▶ [Required action]:
An exact restatement of the data is required, with the images omitted.

▶ [The data]:
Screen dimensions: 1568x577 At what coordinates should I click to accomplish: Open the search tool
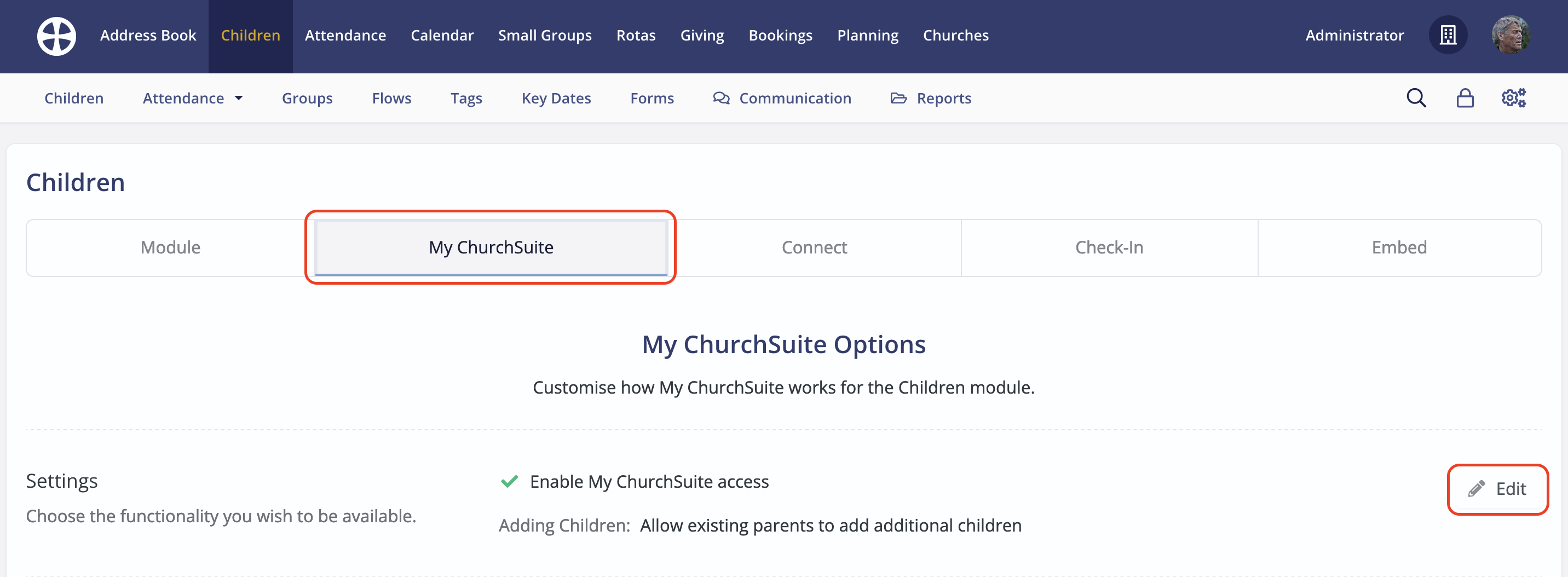click(x=1416, y=97)
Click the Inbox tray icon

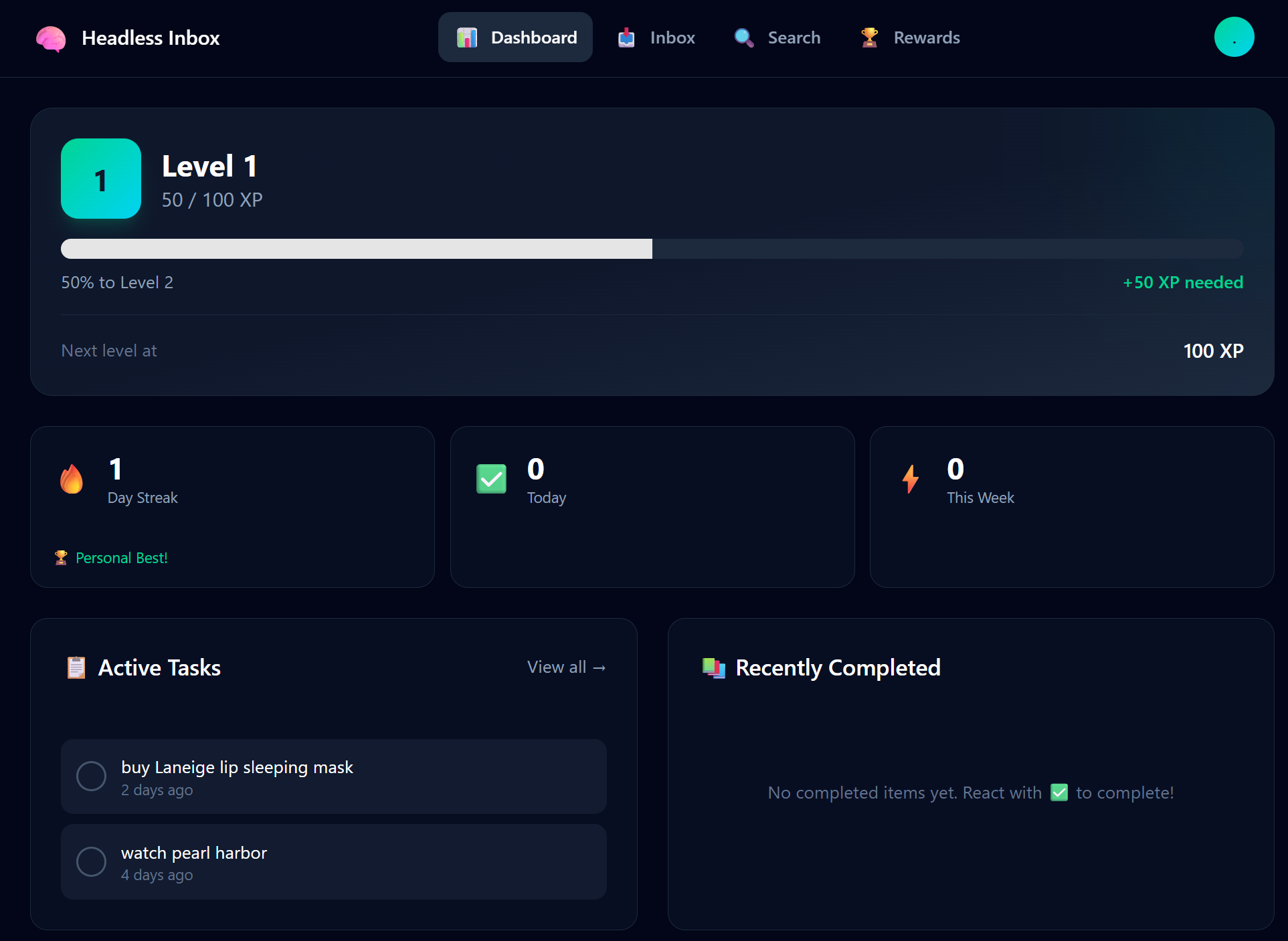pyautogui.click(x=626, y=37)
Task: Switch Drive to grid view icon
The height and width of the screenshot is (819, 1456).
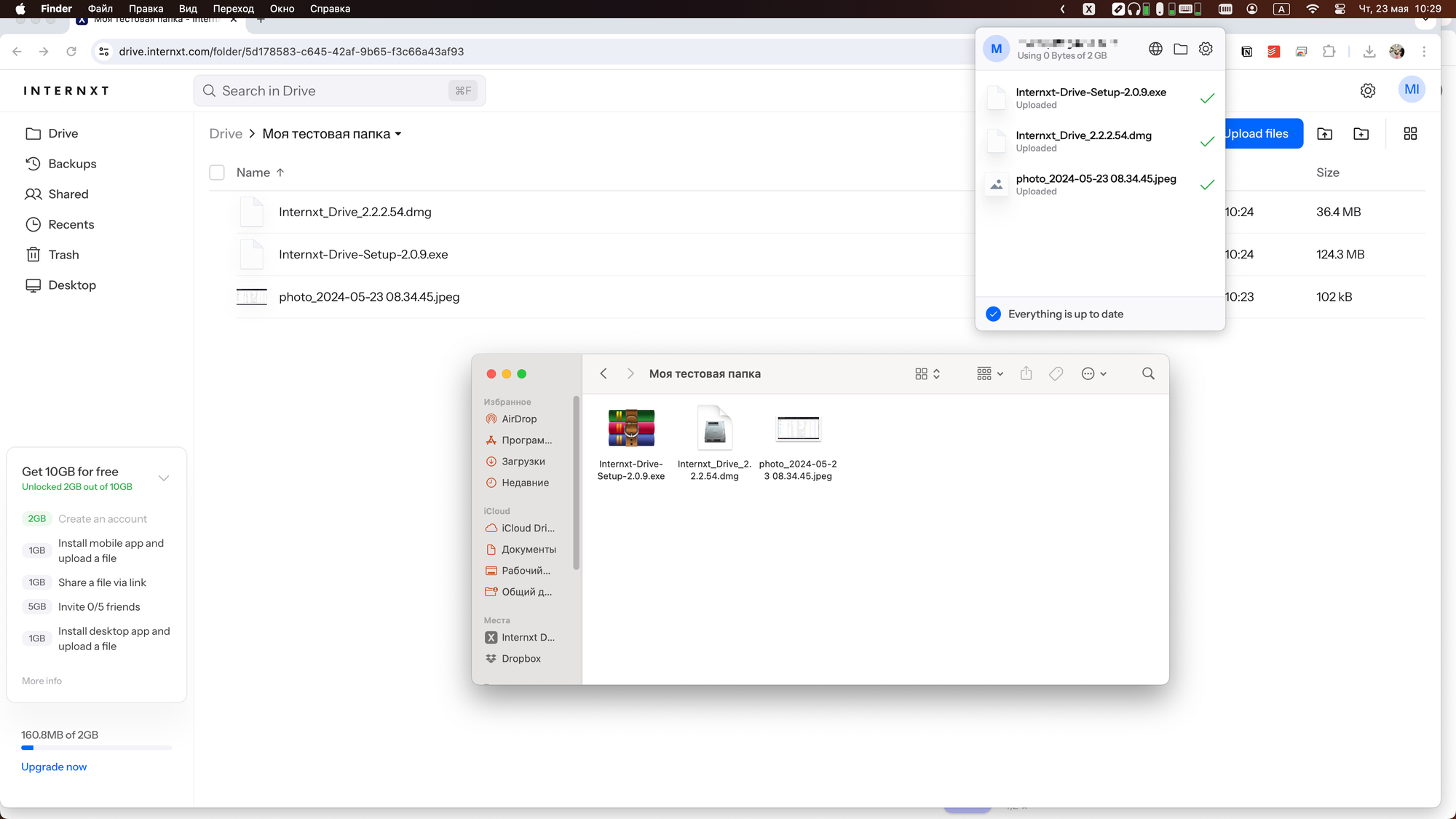Action: (1410, 134)
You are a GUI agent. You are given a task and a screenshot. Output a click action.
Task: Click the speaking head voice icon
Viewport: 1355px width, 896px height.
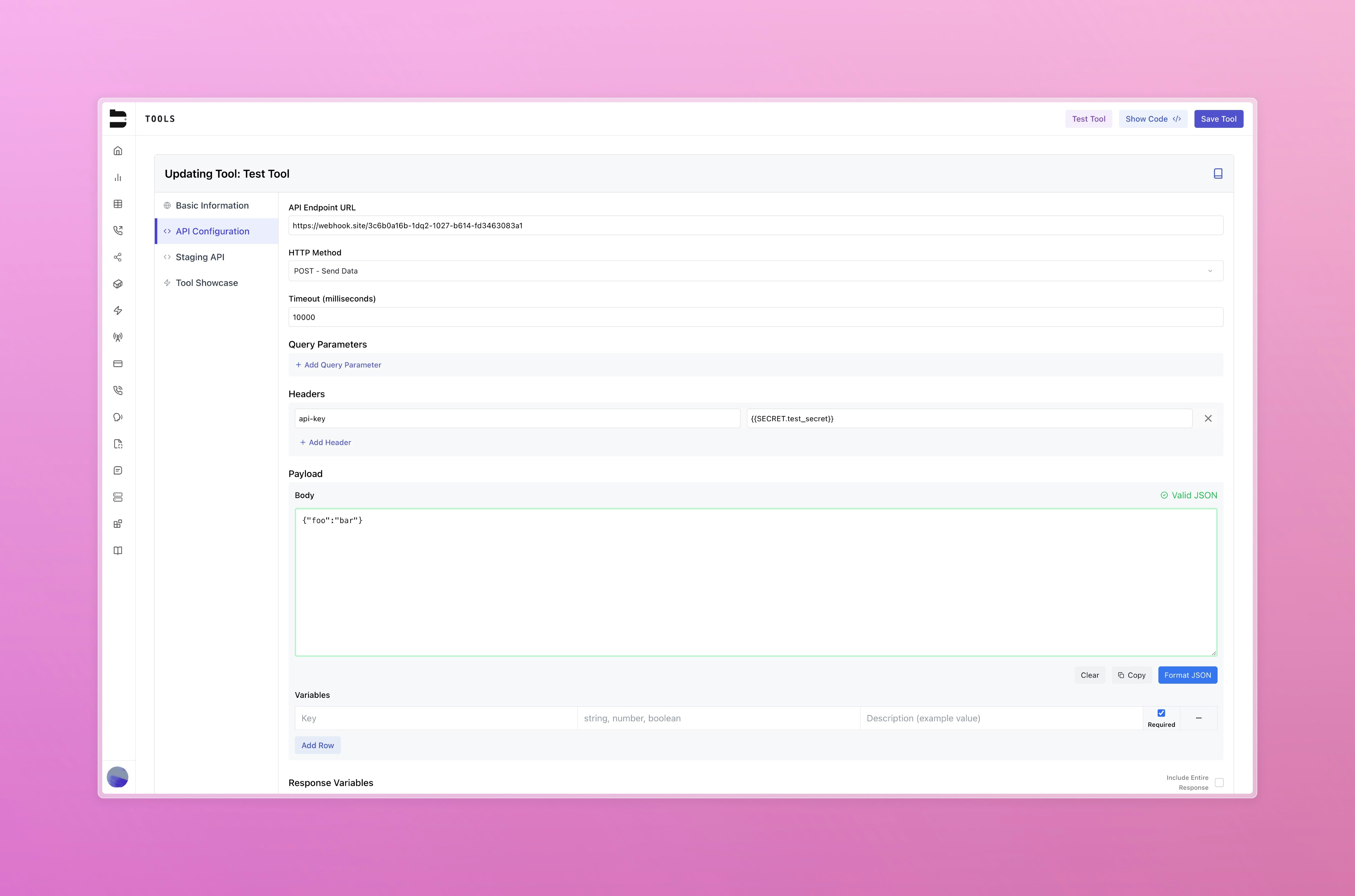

▶ [Result of the task]:
Screen dimensions: 1568x577 At what coordinates should I click to accomplish: Open the search tool
click(x=1416, y=97)
Click the Inbox tray icon

pyautogui.click(x=626, y=37)
Task: Switch Drive to grid view icon
The height and width of the screenshot is (819, 1456).
Action: (1410, 134)
You are a GUI agent. You are given a task and a screenshot. Output a click action.
Task: Click the speaking head voice icon
Viewport: 1355px width, 896px height.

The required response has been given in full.